FB_IMG_1445530927381Deb and I went to dinner at Mellow Mushroom after the race and she handed me a card.  Inside, was a great card and a picture of the tri bike I’ve been lusting over for the past 6 months.  I ordered my 2016 Cannondale Slice Ultegra on Wednesday!  I cannot wait for it to get here!

After taking a few days to mull things over, I have decided to register for the full 140.6 distance at B2B in 2016 when registration opens on 12/1.  I know there are a lot of “pros” on the list when it comes to racing “Ironman” branded races, vs. non-branded races, but the distance is the distance and this was a great race.  I look forward to coming back to Wilmington next year.

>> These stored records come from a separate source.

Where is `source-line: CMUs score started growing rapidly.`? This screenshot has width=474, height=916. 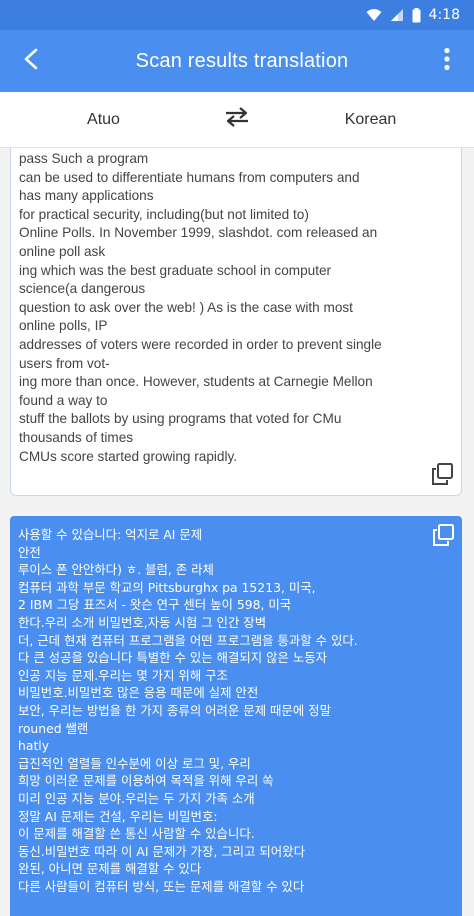 source-line: CMUs score started growing rapidly. is located at coordinates (128, 456).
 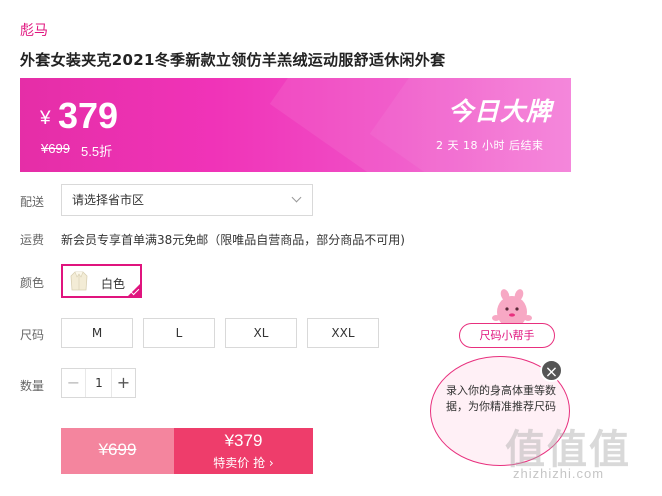 I want to click on color-option-white: 白色, so click(x=102, y=281).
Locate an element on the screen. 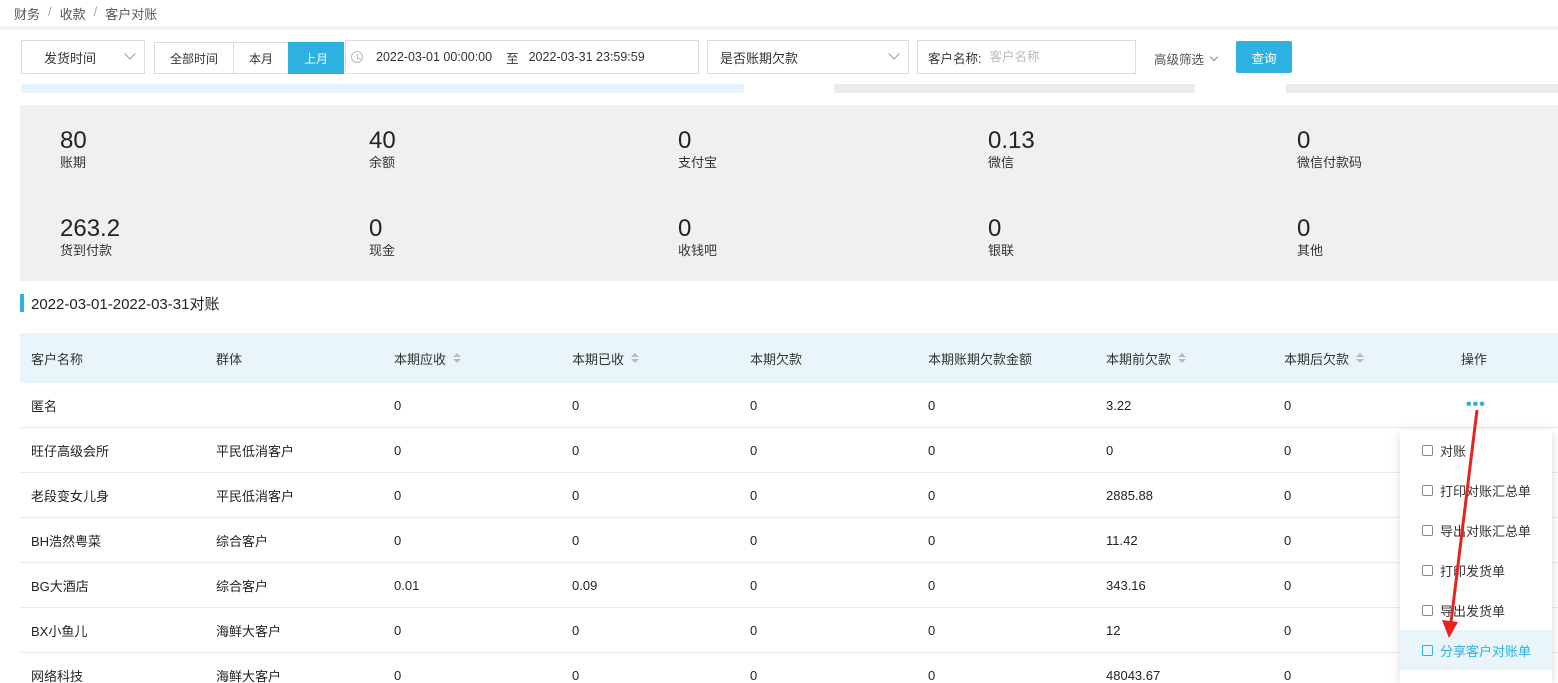 The height and width of the screenshot is (683, 1558). range-last-month-button: 上月 is located at coordinates (316, 58).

As always, thanks to Deb and Josh for putting up with me during this training cycle even though by the end I couldn’t remember what I ate for breakfast, nevermind, appointments, deadlines, or anything else that wasn’t directly related to swimming, biking, or running.  Thanks to them even more for being willing to do it all again with a 140.6 at the end of the rainbow!  Thanks to my coach, Pam Giese, for putting up with me this year.  I can’t promise that much will change in 2016, but I’ll keep trying to do my best not to make you insane!  😉  Thanks to my BTF (best tri-friend), Megan White, for keeping me going when I wanted to quit, sleep in, drop a workout, or go off the rails in any number of ways and for always being willing to go along with my crazy ideas (“Hey left swim 4500 on Friday and bike 112 on Saturday, want to?”  LOL).  I wouldn’t have gotten through this year without you!  Thanks to my Swim Bike Mom Ambassador Teammates for all their support and advice during the process.  Y’all are the best!